Most of the environmental activists have simply shrugged off the 102 pages of often-explicit emails. They claim the complaint is simply a red herring to distract EPA as it continues through a series of atrazine science advisory panels that the agency initiated after an activist-driven media blitz that occurred about this time last year. They claim this is just a guy communicating the way he is comfortable with—you know, free speech and all that stuff.
We have known for years that Dr. Hayes was an activist scientist who actively campaigns against atrazine. He has an anti-atrazine website, goes on speaking tours; Houghton Mifflin published a children’s book about him. Thankfully, they did not include any of Dr. Hayes’ email prose—it wouldn’t be suitable for kids, (or most adults for that matter).
In 2006, EPA estimated that an atrazine ban would cost corn farmers $28 per acre. In today’s world, that number is surely higher. Couple that with the fact that atrazine is a necessity for many farmers who are using no-till practices that have numerous environmental benefits, and you can see the value of atrazine not only to farmers but also the environment. This is why farmers are actively involved in EPA’s latest re-re-review of atrazine.
At a glance, this flare-up seems to be more fluff than substance. So what if the guy blew off some steam in some e-mails, who hasn’t done that? But when we looked at the e-mails, we ignored the ones that talked about forced sexual acts and self adulation. We looked at the ones where he talked about his own scientific integrity.
After a toxicology meeting in early 2008 (SETAC), Hayes sent a Syngenta employee a rambling six-page “manifesto”. In it, Dr. Hayes says he doesn’t care about professionalism. He says he was invited to speak because he puts on a great show. The ellipses in the text were placed by Hayes. And IDGAF means, I don’t’ give a f***.
“IDGAF! Come on?????…do you think I care about propriety and professionalism? I do what I do, because it’s what I do…IDGAF!!! Look, my first SETAC, I rolled up 15 and 15!… autograph- signing, room-packing, rhyme-busting, *ss-whoopin… and toldem’ “please don’t ever invite me back” …I have used the “F-word” in my talks, have quoted DMX, Busta Rhymes, Tyra Banks, Marvin Gaye…I have jumped off stage, brandished emails…entitled my talks everything from “Opening up shop” (from DMX’s “Stop, drop, shuttem’ down, open up shop”) and “America’s Next Top Model” ….I pack the room, havem’ call out security, was the stimulus for the “Hayes clause” at registration, and have been invited back every year. That’s my house, Trick! Do I care what you, (deleted) and your *ss kissin’ H*’s think?

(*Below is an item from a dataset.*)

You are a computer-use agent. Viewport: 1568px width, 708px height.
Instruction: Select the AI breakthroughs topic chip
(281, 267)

I’ve already been invited to the next one…guess people like being entertained.”
The New York Times said in its story on Dr. Hayes this week: “The Syngenta-Hayes battle is driven in no small part by Hayes’ unique willingness to wear two hats, those of outspoken atrazine critic and objective scientist.”
After reading the 102 pages of Tyrone Hayes’ emails, we can’t believe that is an accurate description of Dr. Hayes. We believe Dr. Hayes wears one hat—that of an outspoken atrazine critic.

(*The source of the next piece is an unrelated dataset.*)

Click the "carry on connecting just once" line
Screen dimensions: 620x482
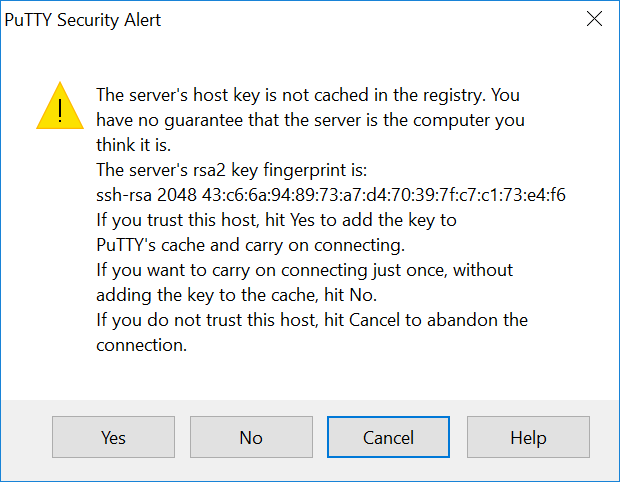click(x=304, y=270)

EPA found his past amphibian research to be worthless. In 2005, Anne Lindsay, then a top official in EPA’s Office of Pesticide Programs at EPA said: “EPA has taken an especially close look at the research conducted by Dr. Tyrone Hayes which reports that atrazine adversely affects sexual development in frogs, causing a mixture of sex organs in a single animal. EPA has concluded that the existing data are insufficient to demonstrate that atrazine causes such effects. The Agency’s conclusions are supported by the independent, expert peer review of the SAP (Science Advisory Panel).”
We hope the agency resists the urge to be entertained by Dr. Hayes, and simply uses the scientific process to evaluate his current research.